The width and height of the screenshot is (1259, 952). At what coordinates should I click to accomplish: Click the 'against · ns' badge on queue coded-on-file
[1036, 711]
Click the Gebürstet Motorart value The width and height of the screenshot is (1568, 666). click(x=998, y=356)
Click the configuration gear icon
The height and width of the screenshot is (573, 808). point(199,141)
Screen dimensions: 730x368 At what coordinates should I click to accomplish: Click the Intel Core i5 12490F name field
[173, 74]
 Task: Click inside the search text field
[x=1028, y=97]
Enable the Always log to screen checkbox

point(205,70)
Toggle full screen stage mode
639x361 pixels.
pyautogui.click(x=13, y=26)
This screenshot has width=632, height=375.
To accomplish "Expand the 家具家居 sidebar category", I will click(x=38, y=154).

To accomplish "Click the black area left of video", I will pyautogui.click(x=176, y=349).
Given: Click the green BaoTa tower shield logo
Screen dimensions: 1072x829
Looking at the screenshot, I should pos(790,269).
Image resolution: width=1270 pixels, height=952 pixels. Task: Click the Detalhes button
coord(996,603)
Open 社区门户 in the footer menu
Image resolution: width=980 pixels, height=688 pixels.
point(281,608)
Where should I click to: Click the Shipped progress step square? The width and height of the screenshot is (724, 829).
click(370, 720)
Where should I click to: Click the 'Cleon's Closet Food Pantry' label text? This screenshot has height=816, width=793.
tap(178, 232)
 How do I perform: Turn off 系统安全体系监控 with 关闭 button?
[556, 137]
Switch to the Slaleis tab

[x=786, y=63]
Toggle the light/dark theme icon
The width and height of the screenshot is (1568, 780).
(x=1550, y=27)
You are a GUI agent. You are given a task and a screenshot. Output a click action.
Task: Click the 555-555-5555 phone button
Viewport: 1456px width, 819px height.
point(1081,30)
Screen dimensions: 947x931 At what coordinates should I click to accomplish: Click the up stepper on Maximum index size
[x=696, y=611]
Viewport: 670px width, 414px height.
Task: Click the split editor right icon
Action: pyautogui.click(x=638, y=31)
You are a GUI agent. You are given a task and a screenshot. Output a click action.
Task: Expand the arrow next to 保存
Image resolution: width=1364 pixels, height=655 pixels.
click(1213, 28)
===============
**Task prompt**
Reproduce the entries so that each line reads exactly as it did before.

**Answer section**
The width and height of the screenshot is (1259, 952). At what coordinates should I click to accomplish: Click the 'against · ns' badge on queue coded-on-file
[1036, 711]
Click the Gebürstet Motorart value The width and height of the screenshot is (1568, 666). click(x=998, y=356)
Click the configuration gear icon
The height and width of the screenshot is (573, 808). point(199,141)
Screen dimensions: 730x368 At what coordinates should I click to accomplish: Click the Intel Core i5 12490F name field
[173, 74]
 Task: Click inside the search text field
[x=1028, y=97]
Enable the Always log to screen checkbox

point(205,70)
Toggle full screen stage mode
639x361 pixels.
pyautogui.click(x=13, y=26)
This screenshot has width=632, height=375.
To accomplish "Expand the 家具家居 sidebar category", I will click(x=38, y=154).

To accomplish "Click the black area left of video", I will pyautogui.click(x=176, y=349).
Given: Click the green BaoTa tower shield logo
Screen dimensions: 1072x829
Looking at the screenshot, I should pos(790,269).
Image resolution: width=1270 pixels, height=952 pixels. Task: Click the Detalhes button
coord(996,603)
Open 社区门户 in the footer menu
Image resolution: width=980 pixels, height=688 pixels.
point(281,608)
Where should I click to: Click the Shipped progress step square? The width and height of the screenshot is (724, 829).
click(370, 720)
Where should I click to: Click the 'Cleon's Closet Food Pantry' label text? This screenshot has height=816, width=793.
tap(178, 232)
 How do I perform: Turn off 系统安全体系监控 with 关闭 button?
[556, 137]
Switch to the Slaleis tab

[x=786, y=63]
Toggle the light/dark theme icon
The width and height of the screenshot is (1568, 780).
(x=1550, y=27)
You are a GUI agent. You are given a task and a screenshot. Output a click action.
Task: Click the 555-555-5555 phone button
Viewport: 1456px width, 819px height.
point(1081,30)
Screen dimensions: 947x931 At what coordinates should I click to accomplish: Click the up stepper on Maximum index size
[x=696, y=611]
Viewport: 670px width, 414px height.
Task: Click the split editor right icon
Action: pyautogui.click(x=638, y=31)
You are a GUI agent. You are given a task and a screenshot. Output a click action.
Task: Expand the arrow next to 保存
Image resolution: width=1364 pixels, height=655 pixels.
click(1213, 28)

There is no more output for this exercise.